History
The predecessor to The Globe and Mail was The Globe, founded in 1844 by Scottish immigrant George Brown, who would later become a Father of Confederation. Brown's liberal politics led him to court the support of the Clear Grits, precursor to the modern Liberal Party of Canada. The Globe began in Toronto as a weekly party organ for Brown's Reform Party, but seeing the economic gains that he could make in the newspaper business, Brown soon targeted a wide audience of liberal minded freeholders. He selected as the motto for the editorial page a quotation from Junius, "The subject who is truly loyal to the Chief Magistrate will neither advise nor submit to arbitrary measures." The quotation is carried on the editorial page daily to this day.
By the 1850s, The Globe had become an independent and well-regarded daily newspaper. It began distribution by railway to other cities in Ontario shortly after Canadian Confederation. At the dawn of the twentieth century, The Globe added photography, a women's section, and the slogan "Canada's National Newspaper," which remains on its front-page banner today. It began opening bureaus and offering subscriptions across Canada.

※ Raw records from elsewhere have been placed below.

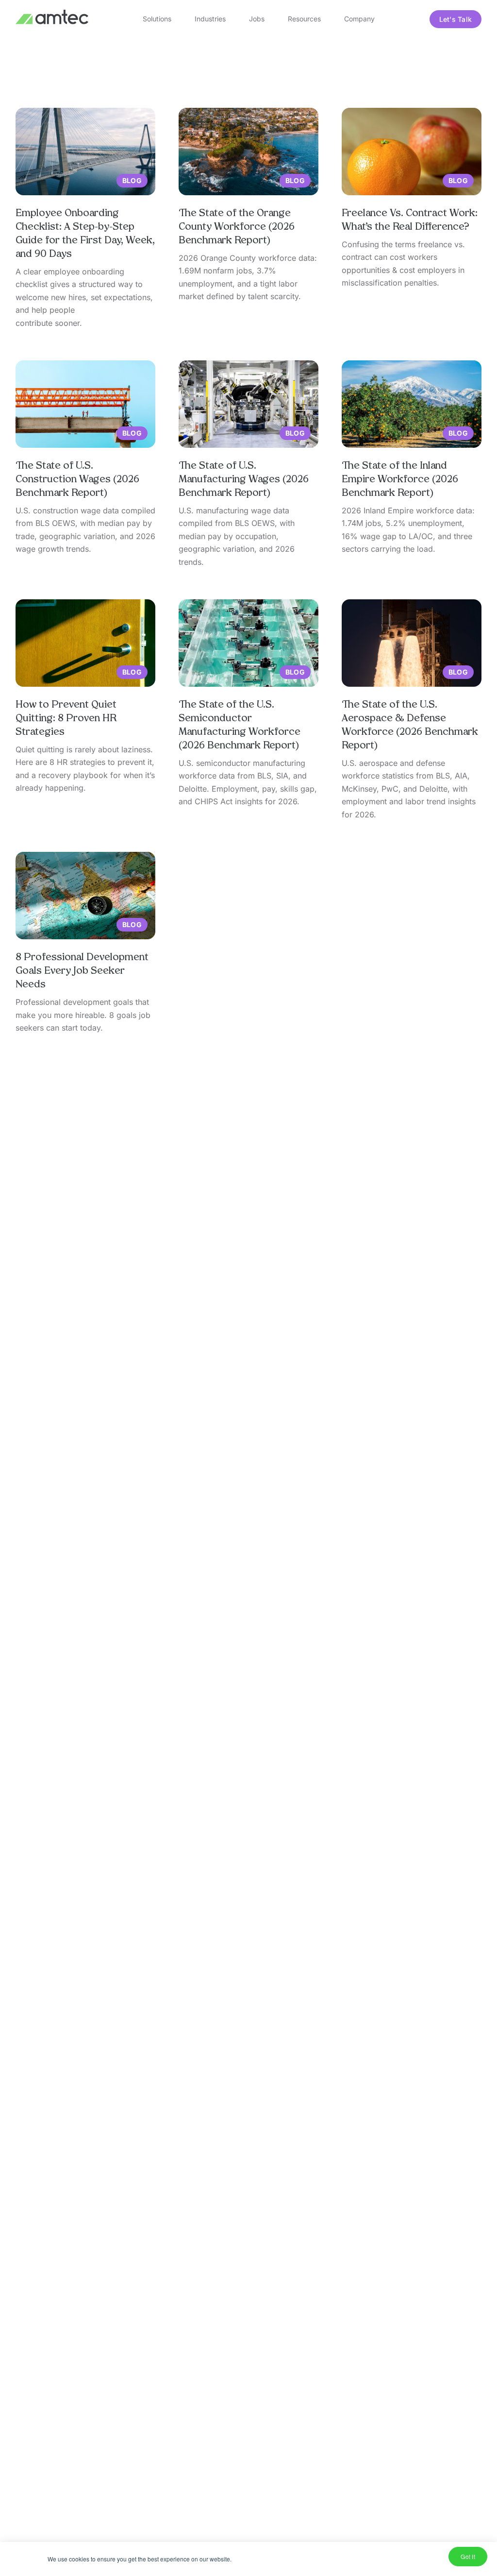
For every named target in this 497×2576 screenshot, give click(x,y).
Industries (210, 19)
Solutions (157, 19)
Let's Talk (455, 19)
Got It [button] (468, 2556)
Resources (304, 19)
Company (359, 19)
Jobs (257, 19)
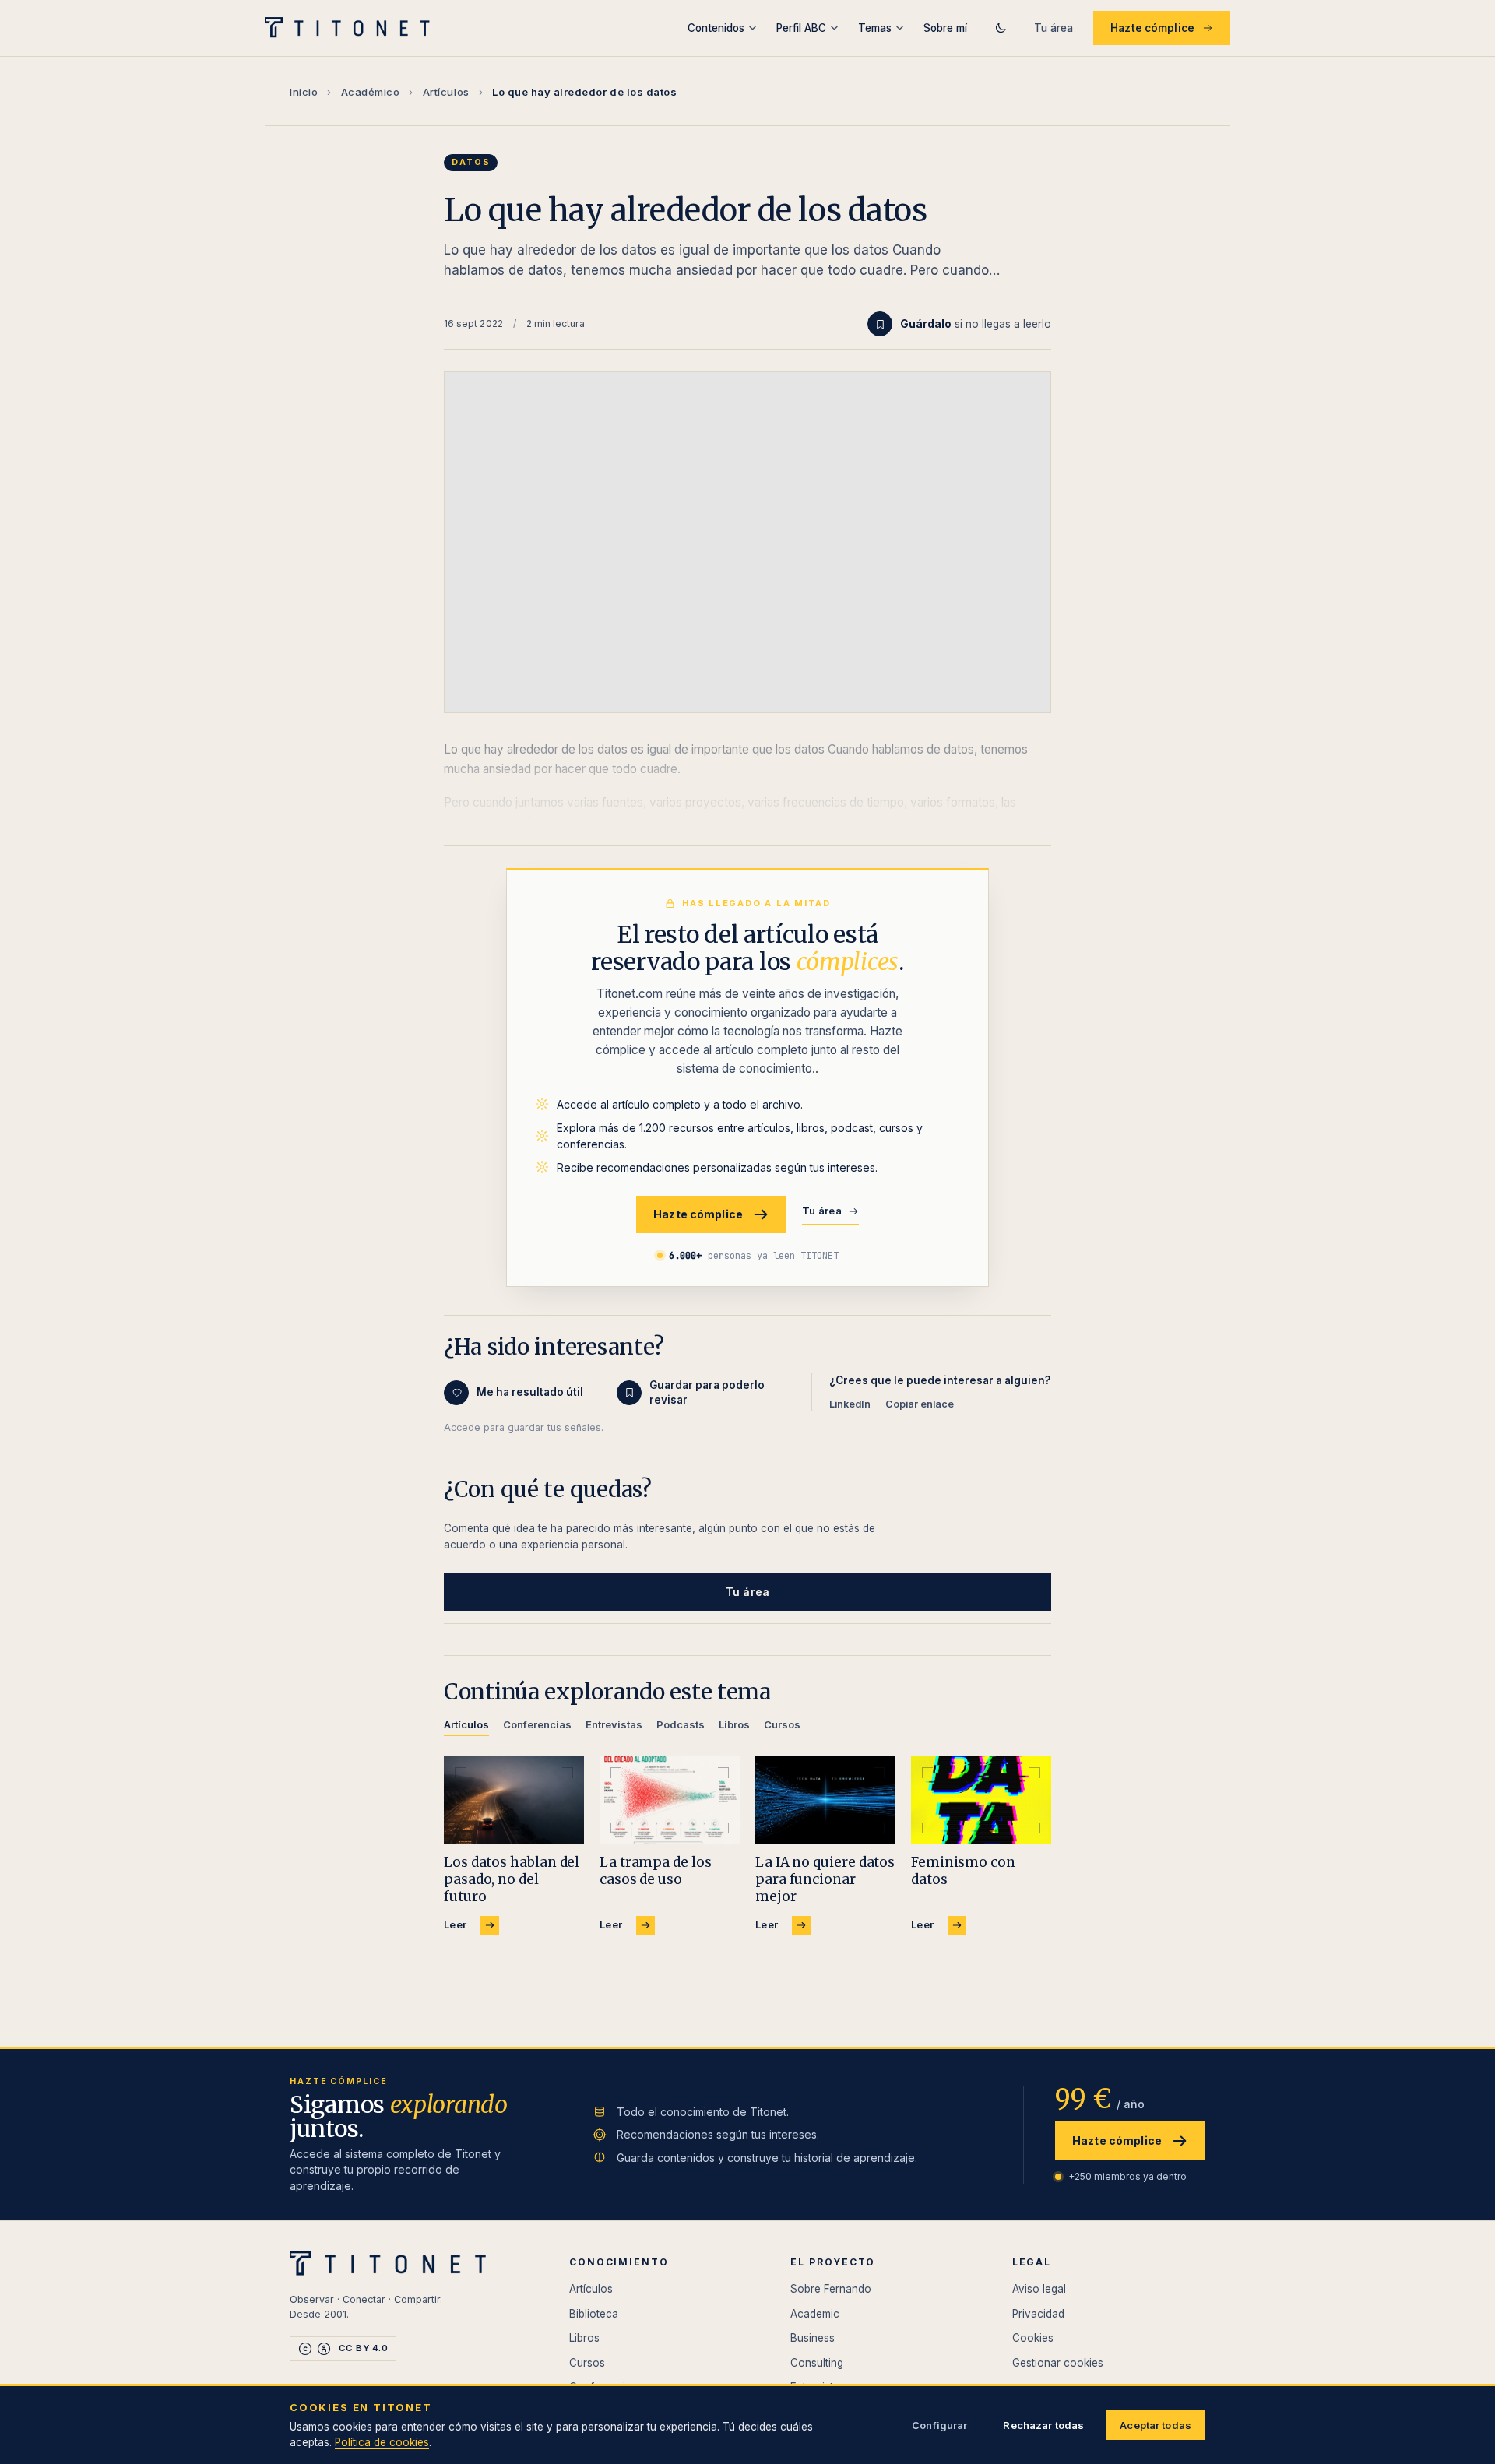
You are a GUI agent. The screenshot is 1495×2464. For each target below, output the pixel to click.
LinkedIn (850, 1404)
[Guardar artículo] (879, 323)
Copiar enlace (919, 1404)
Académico (370, 92)
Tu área (1053, 28)
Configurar (939, 2425)
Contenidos (716, 28)
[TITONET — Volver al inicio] (352, 28)
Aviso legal (1039, 2289)
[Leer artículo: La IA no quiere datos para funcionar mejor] (825, 1800)
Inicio (304, 92)
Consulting (816, 2363)
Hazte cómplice (1152, 28)
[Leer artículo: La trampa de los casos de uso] (670, 1800)
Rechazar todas (1043, 2425)
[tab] (466, 1727)
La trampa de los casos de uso (656, 1871)
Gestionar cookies (1057, 2363)
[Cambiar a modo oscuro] (1000, 28)
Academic (814, 2314)
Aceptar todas (1155, 2425)
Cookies (1033, 2338)
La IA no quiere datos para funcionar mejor (825, 1879)
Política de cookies (382, 2442)
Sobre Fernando (830, 2289)
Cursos (587, 2363)
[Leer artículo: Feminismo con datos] (981, 1800)
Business (812, 2338)
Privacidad (1038, 2314)
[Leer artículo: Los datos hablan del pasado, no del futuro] (514, 1800)
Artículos (446, 92)
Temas (875, 28)
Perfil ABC (801, 28)
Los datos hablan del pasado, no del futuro (511, 1879)
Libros (584, 2338)
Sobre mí (945, 28)
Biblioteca (593, 2314)
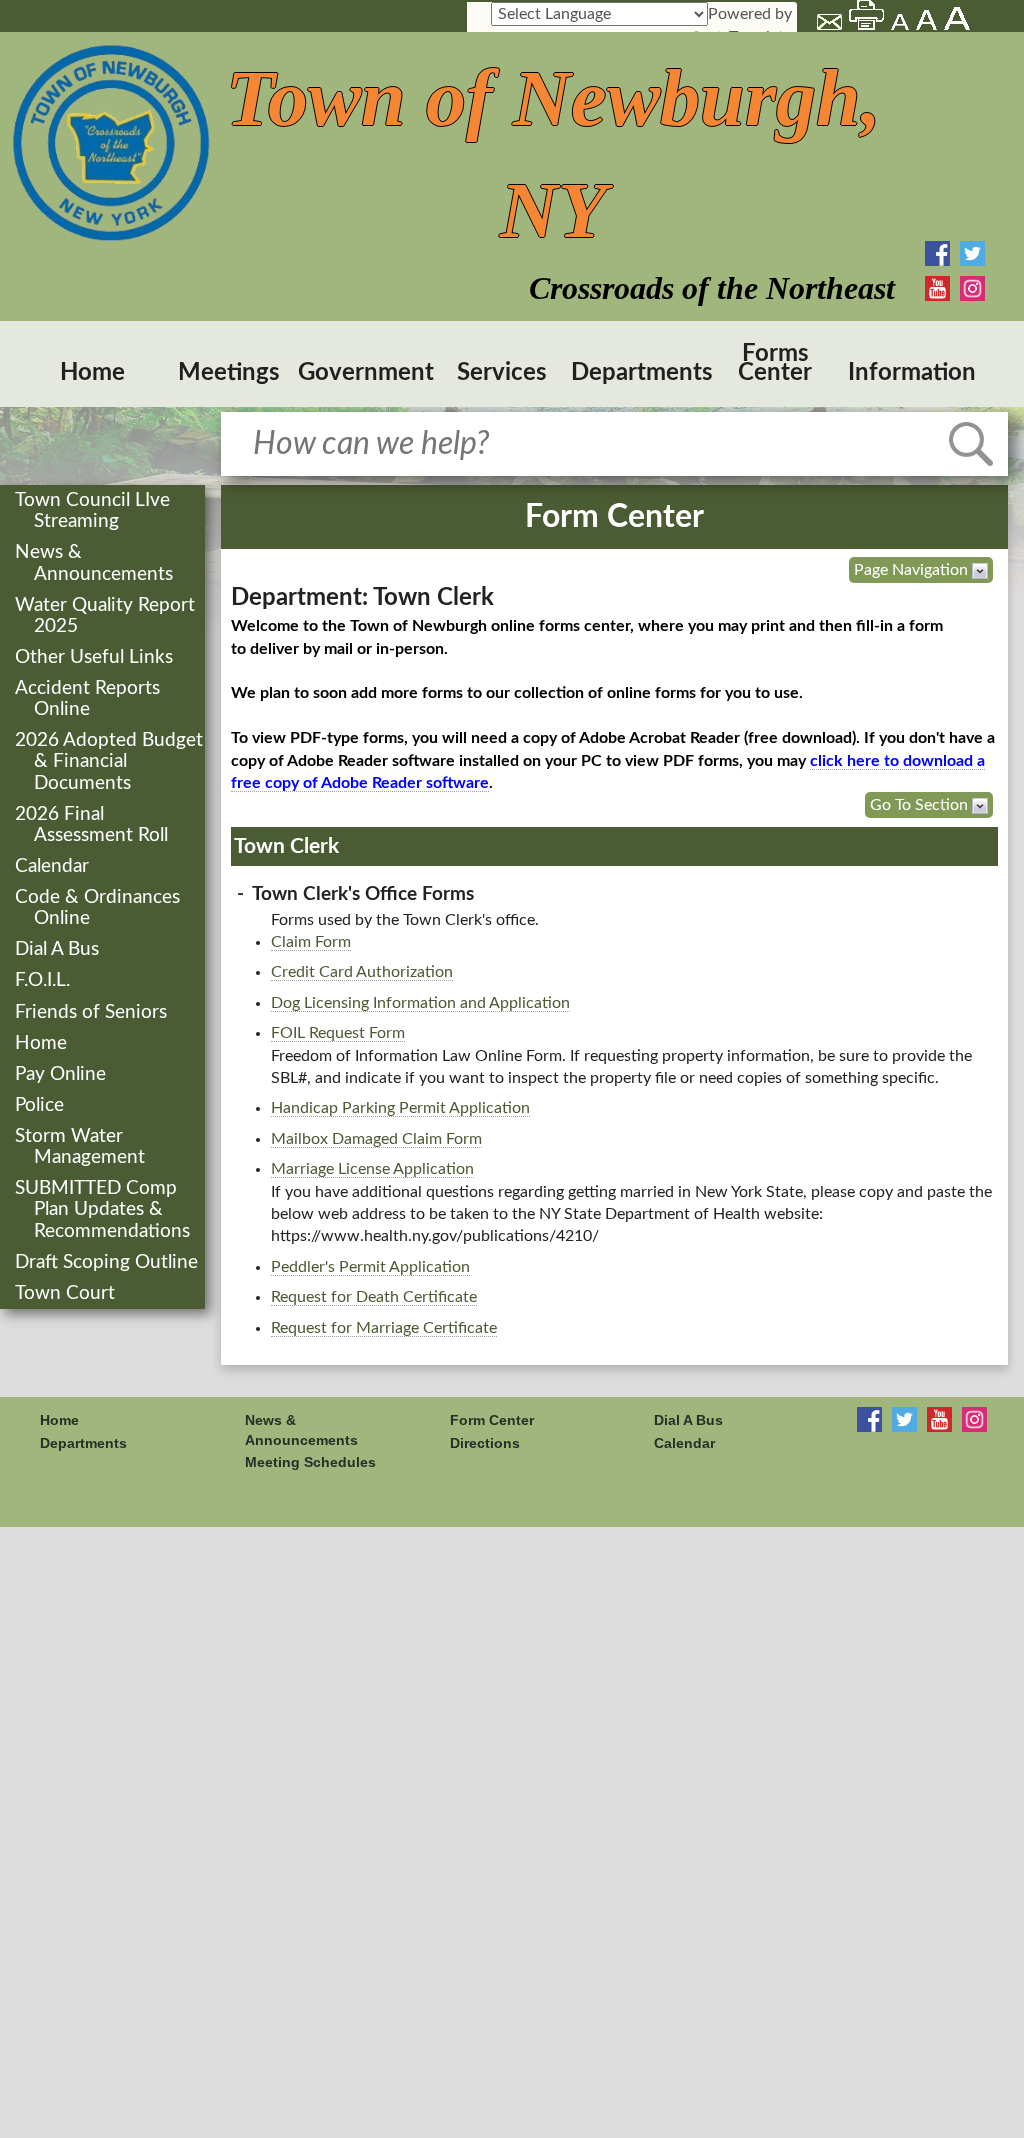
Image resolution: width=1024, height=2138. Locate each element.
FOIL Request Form (338, 1033)
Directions (485, 1443)
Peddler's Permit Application (370, 1267)
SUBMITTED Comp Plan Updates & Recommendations (104, 1209)
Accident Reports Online (89, 699)
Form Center (492, 1420)
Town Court (67, 1293)
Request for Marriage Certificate (384, 1328)
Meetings (229, 373)
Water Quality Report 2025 (107, 616)
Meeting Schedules (310, 1462)
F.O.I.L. (44, 980)
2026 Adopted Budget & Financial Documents (111, 761)
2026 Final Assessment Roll (93, 825)
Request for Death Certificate (374, 1297)
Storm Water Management (82, 1147)
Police (41, 1105)
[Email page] (831, 25)
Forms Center (775, 363)
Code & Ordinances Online (99, 908)
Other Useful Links (96, 657)
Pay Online (62, 1074)
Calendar (54, 866)
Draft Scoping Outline (108, 1262)
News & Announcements (96, 563)
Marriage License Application (372, 1169)
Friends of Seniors (93, 1012)
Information (912, 373)
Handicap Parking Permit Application (400, 1108)
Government (366, 373)
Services (502, 373)
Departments (639, 373)
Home (92, 373)
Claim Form (311, 942)
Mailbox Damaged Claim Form (376, 1139)
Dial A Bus (59, 949)
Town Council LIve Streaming (94, 511)
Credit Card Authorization (362, 972)
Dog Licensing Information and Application (420, 1003)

On November 23, 1936, The Globe (which had a circulation of 78,000 by this point) merged with The Mail and Empire (circulation 118,000), itself formed through a merger in 1895 between The Toronto Mail and Toronto Empire. The Mail was founded in 1872 by a rival of Brown's, Tory politician Sir John A. Macdonald. Macdonald was the first Prime Minister of Canada and the founder of the party that spawned the modern Conservative Party of Canada, and The Mail served as a Conservative Party organ.
With the merger, The Globe became The Globe and Mail. Press reports at the time stated, "the minnow swallowed the whale". The merger was arranged by George McCullagh, who fronted for mining magnate William Henry Wright and became the first publisher of The Globe and Mail. McCullagh committed suicide in 1952, and the newspaper was sold to the Webster family of Montreal. As the paper lost ground to The Toronto Star in the local Toronto market, it began to expand its national circulation.
In 1965, the paper was bought by Winnipeg-based FP Publications, controlled by Brig. Richard Malone, which owned a chain of local Canadian newspapers. FP put a strong emphasis on the Report on Business section that was launched in 1962, thereby building the paper's reputation as the voice of Toronto's business community. FP Publications and The Globe and Mail were sold in 1980 to The Thomson Corporation, a company run by the family of Kenneth Thomson.
In 2001, The Globe and Mail was combined with broadcast assets held by Bell Canada to form the joint venture Bell Globemedia. Nine years later, at the end of 2010, the Thomson family, through its holding company Woodbridge, acquired direct control of The Globe and Mail with an 85-percent stake. BCE continues to hold 15 percent.
The Globe and Mail has always been a morning newspaper. Since the 1980s, it has been printed in separate editions in six Canadian cities: Halifax, Montreal, Toronto (several editions), Winnipeg (actually printed in Brandon, Manitoba), Calgary and Vancouver.
In 1995, the paper launched its Web site, globeandmail.com; on June 9, 2000, the Web site began covering breaking news with its own content and journalists in addition to the content of the print newspaper. It later spawned a companion Web site, globeinvestor.com, focusing on financial and investment-related news. In 2004, access to some features of globeandmail.com became restricted to paid subscribers only. The subscription service was revised a few years later to become a service called Globe Plus, which offers an e-edition of the newspaper, access to its archives, as well as membership to a premium investment site.